If you don’t have the option of making a big career change right now, there’s a lot you can do to support the most pressing issues no matter your current job, through donations, political engagement and mobilising others. But how about working on these issues directly?
Sometimes it’s relatively easy to support a new issue in your existing role. For instance, if you work in media, you might be able to tilt which issues you cover.
Our readers are sometimes surprised at how their existing skills can be applied to unusual problems like AI alignment.
Brian Tse was working at an investment bank in Hong Kong and didn’t have a background in AI. But he started to learn more about it in his spare time, and using his bilingual background, began translating materials to connect Western and Chinese researchers.
He now runs an independent consulting firm advising organisations in China, the United States, and Europe on the safety and governance of AI and other potentially transformative technologies — a path he also finds much more fulfilling and exciting than banking.
Many people working in government have significant flexibility about which areas of policy they work on. For instance, Clíodhna was working in health policy, but after learning more about AI alignment, she was able to switch to working at the intersection of AI and health.

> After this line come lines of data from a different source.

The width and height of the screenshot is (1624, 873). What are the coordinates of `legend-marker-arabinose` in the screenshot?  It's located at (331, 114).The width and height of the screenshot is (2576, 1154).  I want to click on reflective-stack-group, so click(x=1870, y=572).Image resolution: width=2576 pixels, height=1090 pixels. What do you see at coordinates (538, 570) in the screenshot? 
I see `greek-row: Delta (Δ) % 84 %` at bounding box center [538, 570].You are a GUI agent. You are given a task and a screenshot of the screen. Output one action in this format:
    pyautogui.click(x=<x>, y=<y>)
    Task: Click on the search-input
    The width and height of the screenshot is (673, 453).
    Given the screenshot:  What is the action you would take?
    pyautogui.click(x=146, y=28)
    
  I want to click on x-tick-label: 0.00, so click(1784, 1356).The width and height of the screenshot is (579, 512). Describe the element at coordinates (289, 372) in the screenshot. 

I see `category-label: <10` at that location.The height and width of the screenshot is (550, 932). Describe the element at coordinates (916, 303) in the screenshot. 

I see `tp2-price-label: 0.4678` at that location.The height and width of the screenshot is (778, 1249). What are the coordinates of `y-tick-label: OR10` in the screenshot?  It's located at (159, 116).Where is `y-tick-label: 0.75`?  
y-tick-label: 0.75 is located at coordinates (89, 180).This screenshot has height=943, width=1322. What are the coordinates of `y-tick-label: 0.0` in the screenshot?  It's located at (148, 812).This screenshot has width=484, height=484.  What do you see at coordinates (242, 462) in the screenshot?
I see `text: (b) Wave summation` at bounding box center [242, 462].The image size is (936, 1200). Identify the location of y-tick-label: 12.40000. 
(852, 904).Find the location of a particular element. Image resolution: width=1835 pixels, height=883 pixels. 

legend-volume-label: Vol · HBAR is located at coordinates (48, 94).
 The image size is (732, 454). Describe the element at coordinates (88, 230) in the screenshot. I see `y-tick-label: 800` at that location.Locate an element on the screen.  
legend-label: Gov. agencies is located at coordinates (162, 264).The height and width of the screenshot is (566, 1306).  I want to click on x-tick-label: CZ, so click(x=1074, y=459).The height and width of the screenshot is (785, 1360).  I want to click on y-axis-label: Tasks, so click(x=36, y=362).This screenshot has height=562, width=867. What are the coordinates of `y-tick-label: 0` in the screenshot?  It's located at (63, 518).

But even if the switch seems hard, the huge potential gains could mean it’s easily worth it — even if you’d need to retrain, take a more junior role, or test out a role where you’re not sure you’d be a good fit or aren’t sure how to make progress on the issue.
People we advise are often tempted to go for an issue they think is second-tier because it seems easier to enter. But if a top-tier issue might have 10 times the impact, it’s often worth spending some time testing out your fit, even if you’re not sure it’ll work out.
That’s not to downplay the difficulty — orienting your career around a new problem is a big decision. Our main message is that it deserves some very, very serious thought — and much more attention than it normally gets.